(This blog was written before the momentous news of Pope Benedict’s resignation. That news is being covered almost to saturation point in the media, understandably. What could be a bigger event on the world stage? However, as we also know, the Church will go on, public and private prayer will go on and in particular, during this Year of Faith that was initiated by the Holy Father, small, barely noticed, humble deeds of evangelisation will continue to go on. The evangelical mission of St Patrick’s, Soho Square, described below, points the best way forward for all of us foot-soldiers in the Church ie we who won’t be voting in the coming papal conclave.)
I tackled the wind and the rain on Sunday afternoon to drive over to Littlemore in Oxford, former home to Blessed John Henry Newman, to listen to Fr Alexander Sherbrooke, parish priest of St Patrick’s, Soho Square, give a talk on “Living as a Christian in a Secular Society”. Not surprisingly his talk, from start to finish, was about prayer – specifically, the kind of prayer that comes from the practice of Eucharistic Adoration. I had vaguely expected an address that would fortify the “ghetto mentality” that it is very easy for Christians to assume in our society: a reflection on how to live as a brave and persecuted minority within a larger, largely indifferent but occasionally hostile, majority. That would have kept us within our comfort zone.

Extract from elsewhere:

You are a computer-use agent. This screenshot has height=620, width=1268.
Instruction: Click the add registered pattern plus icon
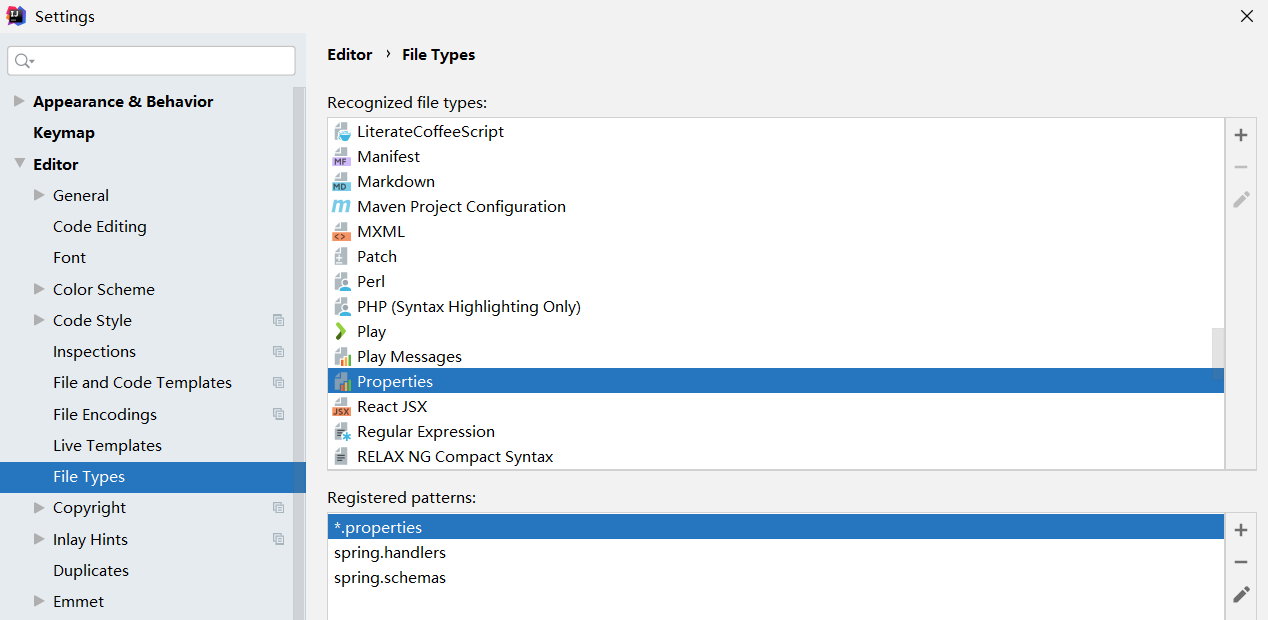(x=1241, y=530)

But not a bit of it; Fr Sherbrooke’s talk was not intended to make us feel comfortable; it was about what it means to be a (Catholic) Christian, an altogether more radical idea. He told us that the “new evangelisation” and the current Year of Faith are complex expressions of something really very simple: the call “to live a life of holiness”. The best way to embark on this journey, he believes, is by immersing ourselves in the unconditional love of Jesus Christ in regular Eucharistic Adoration.
Fr Sherbrooke sketched in for us his own experience as a parish priest in Soho. When he arrived there 12 years ago he found a church building tumbling down, no money in the bank and a body of parishioners which, in the main, had migrated to other, more salubrious parishes. He prayed, “I don’t know what you want me to do here, Lord”. Then, nothing daunted, he set about his task, and immediately established regular Eucharistic Adoration as a way of “letting the Lord be present”; no parish renewal or evangelisation would work unless it was rooted in this practice. He described Soho mildly as “A violent expression of the modern world”. He also paid tribute to his mentor, the late Fr Michael Hollings, in whose presbytery he had been living before the summons to Soho. “He used to offer welcome to gentlemen of the road and give them a bed for the night: often this was my bed.”

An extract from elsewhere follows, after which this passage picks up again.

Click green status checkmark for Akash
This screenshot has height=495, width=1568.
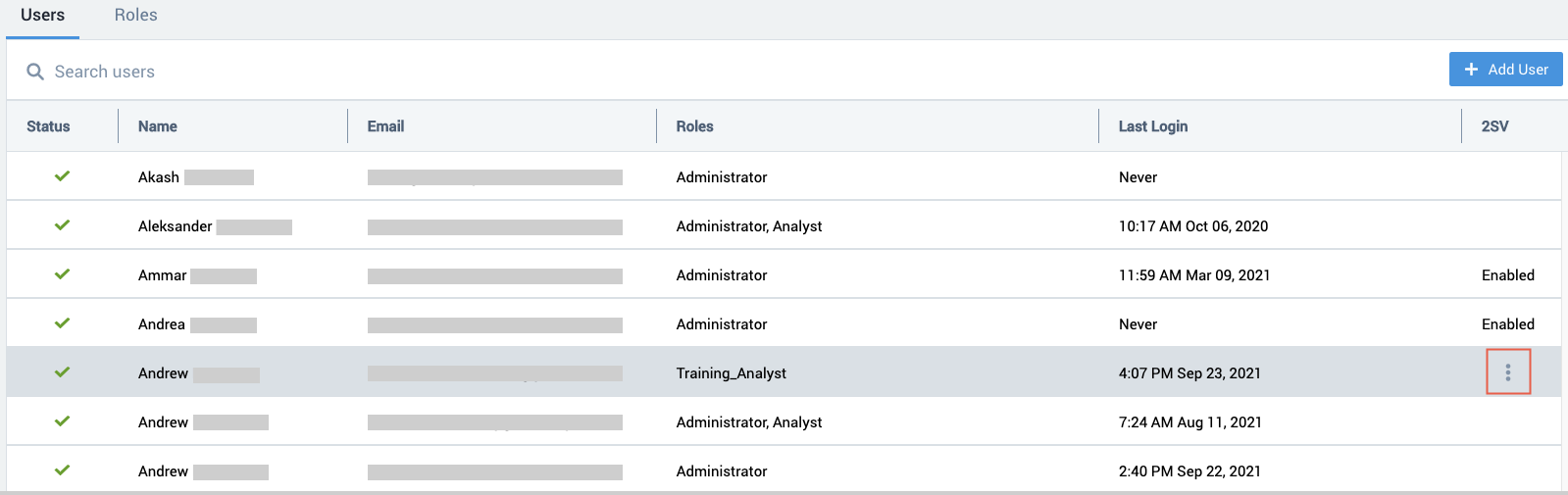62,176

After Eucharistic Adoration had been established at St Patrick’s, other things happened. Fr Sherbrooke started a “School of Evangelisation” where a small group of young men and women, their average age 25, spend an intensive year learning about their faith, theologically and practically. This includes the establishment of “Saturday Night Fever”: the church being open, welcoming, lit with candles to the accompaniment of music and the opportunity for Confession, and the students of the “school” going out into Soho Square with a lighted candle and inviting local revellers to come inside; to “Come and see”. As Fr Sherbrooke said, when this happens it might be the first time these revellers find themselves in the presence of God, open to the “constant beating heart of God’s love in the tabernacle”.
Mother Teresa, alongside Fr Hollings, has been an influence on him. To understand what the New Evangelisations is about “we have to be close to the poor” – those who are spiritually impoverished and those who need a square meal. Every Tuesday and Thursday St Patrick’s parish feeds between 60 and 80 homeless people. This involves many willing volunteers who also learn a practical expression of Christian love – the “love of the Heart of Jesus that longs to save the world”.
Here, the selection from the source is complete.